**TASK TO CARRY OUT**
Rescale the lines beginning with the one that contains "Click the Python console button" and ending after the one that contains "Open the hamburger". Write each of those lines out again, requests included, and multiply every coordinate in the answers by 1.65, rounding to whole numbers with halves rounded up.

(Records for locating described items)
+-------+

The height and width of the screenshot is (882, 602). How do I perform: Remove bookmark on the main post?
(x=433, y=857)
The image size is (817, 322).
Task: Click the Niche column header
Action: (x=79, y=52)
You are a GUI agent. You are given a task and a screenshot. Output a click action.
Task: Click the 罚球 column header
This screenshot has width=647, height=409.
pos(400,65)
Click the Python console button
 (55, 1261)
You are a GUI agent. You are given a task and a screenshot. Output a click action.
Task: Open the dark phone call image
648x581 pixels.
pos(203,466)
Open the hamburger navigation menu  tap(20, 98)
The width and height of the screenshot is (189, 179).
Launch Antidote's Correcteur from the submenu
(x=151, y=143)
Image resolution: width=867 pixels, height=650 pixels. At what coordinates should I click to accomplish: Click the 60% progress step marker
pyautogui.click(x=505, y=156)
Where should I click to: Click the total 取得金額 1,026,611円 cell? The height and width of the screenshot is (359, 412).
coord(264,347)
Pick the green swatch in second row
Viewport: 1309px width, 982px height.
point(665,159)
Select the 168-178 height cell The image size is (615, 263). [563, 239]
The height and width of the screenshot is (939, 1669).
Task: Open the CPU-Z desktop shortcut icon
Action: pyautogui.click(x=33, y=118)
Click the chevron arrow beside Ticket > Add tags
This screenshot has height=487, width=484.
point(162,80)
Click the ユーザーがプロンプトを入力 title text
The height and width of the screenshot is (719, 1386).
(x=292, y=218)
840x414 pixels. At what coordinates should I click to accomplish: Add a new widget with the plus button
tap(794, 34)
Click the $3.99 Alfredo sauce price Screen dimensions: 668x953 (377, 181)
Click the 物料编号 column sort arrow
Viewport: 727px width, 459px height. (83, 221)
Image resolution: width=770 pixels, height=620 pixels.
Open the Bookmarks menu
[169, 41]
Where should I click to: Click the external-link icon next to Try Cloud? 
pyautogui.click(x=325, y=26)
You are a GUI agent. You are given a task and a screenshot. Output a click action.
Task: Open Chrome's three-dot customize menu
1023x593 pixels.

+-------+

**THE RESPONSE**
Click the Python console button
 (91, 2081)
You are a GUI agent. You are given a task and a screenshot. Output a click action.
Task: Open the dark phone call image
648x581 pixels.
pos(335,769)
Open the hamburger navigation menu  tap(33, 162)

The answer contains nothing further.